(TASK INPUTS)

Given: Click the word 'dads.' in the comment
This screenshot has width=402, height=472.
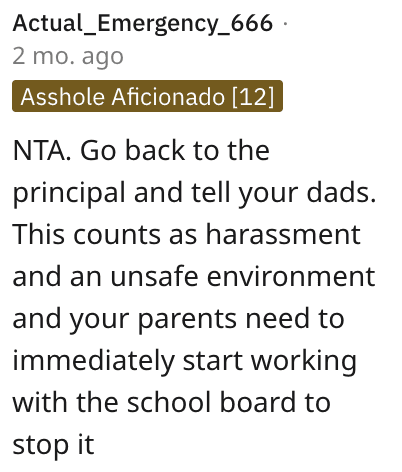Looking at the screenshot, I should click(341, 193).
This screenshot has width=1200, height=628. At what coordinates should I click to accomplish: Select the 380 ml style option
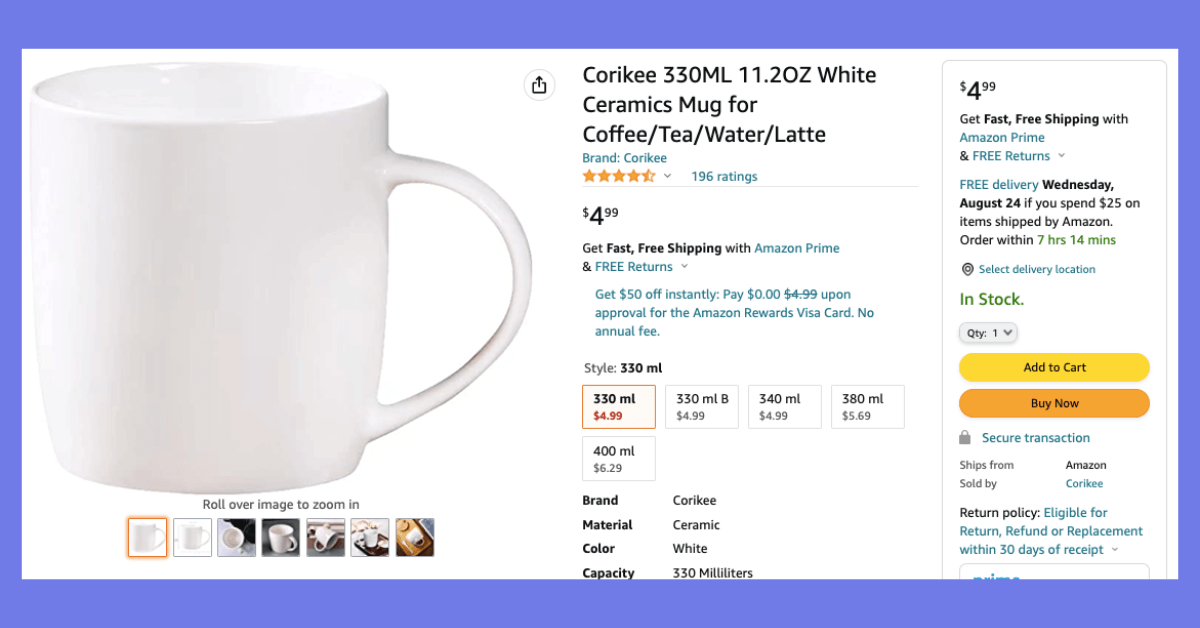(867, 406)
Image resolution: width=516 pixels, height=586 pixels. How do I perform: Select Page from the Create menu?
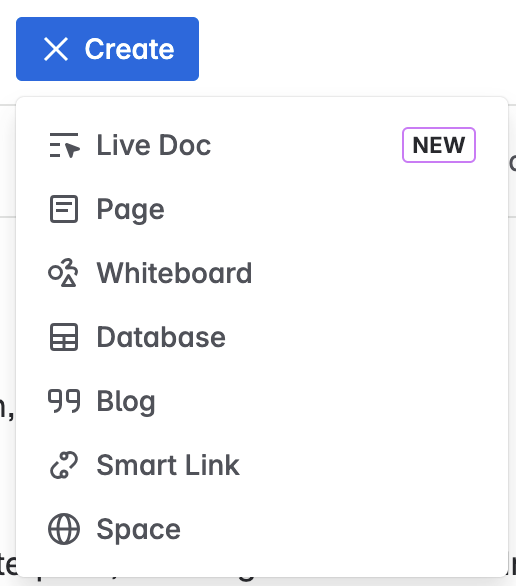tap(262, 209)
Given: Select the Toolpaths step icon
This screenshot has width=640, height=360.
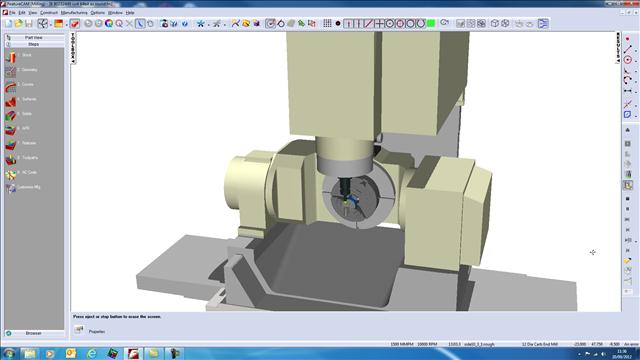Looking at the screenshot, I should 11,159.
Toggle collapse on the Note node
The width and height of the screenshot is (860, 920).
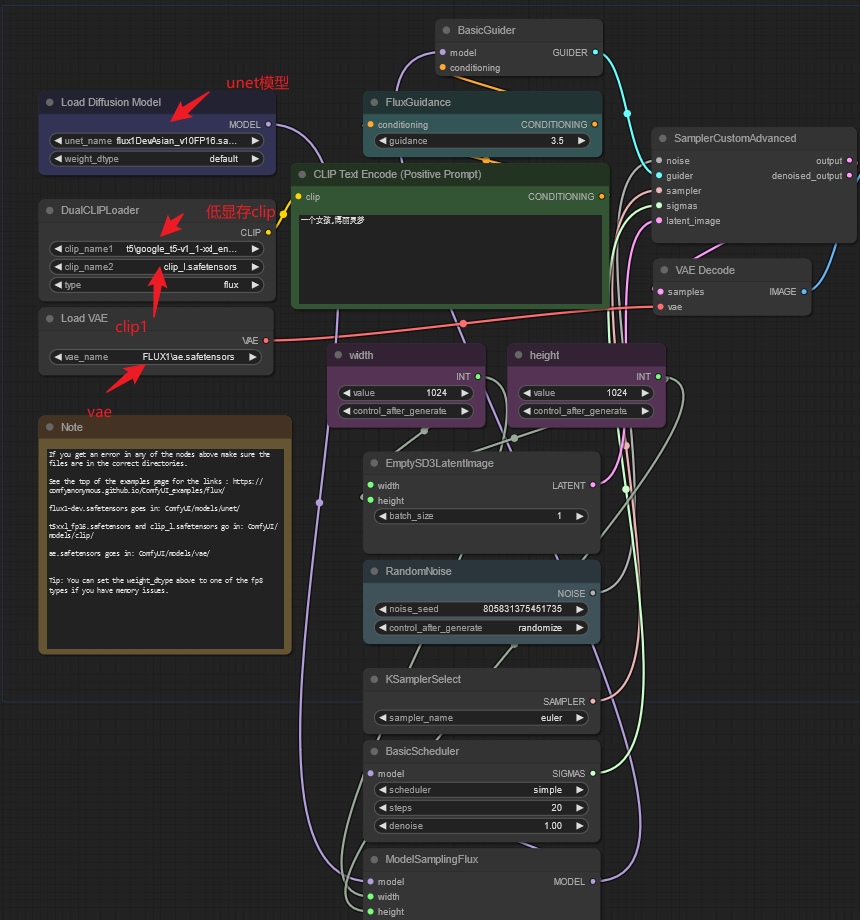49,427
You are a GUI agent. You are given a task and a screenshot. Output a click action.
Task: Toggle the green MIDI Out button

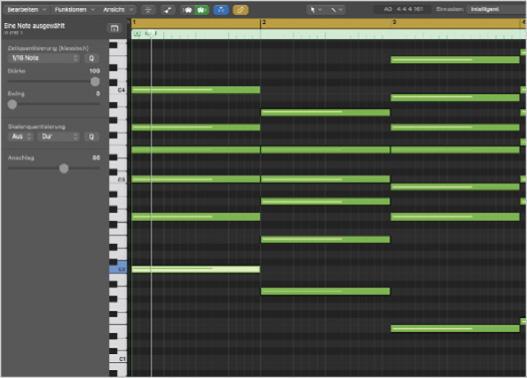[201, 10]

(End TASK INPUTS)

- **EXERCISE BRIEF**: Output the listing above exactly, excluding all pictures.

- **EXERCISE ANSWER**:
Given: Click the word 'dads.' in the comment
This screenshot has width=402, height=472.
Looking at the screenshot, I should click(341, 193).
This screenshot has width=1200, height=628. At what coordinates should I click to accomplish: Select the 380 ml style option
(867, 406)
Image resolution: width=516 pixels, height=586 pixels. How do I perform: Select Page from the Create menu?
tap(262, 209)
Given: Select the Toolpaths step icon
This screenshot has width=640, height=360.
Looking at the screenshot, I should 11,159.
Toggle collapse on the Note node
The width and height of the screenshot is (860, 920).
49,427
You are a GUI agent. You are given a task and a screenshot. Output a click action.
Task: Toggle the green MIDI Out button

[201, 10]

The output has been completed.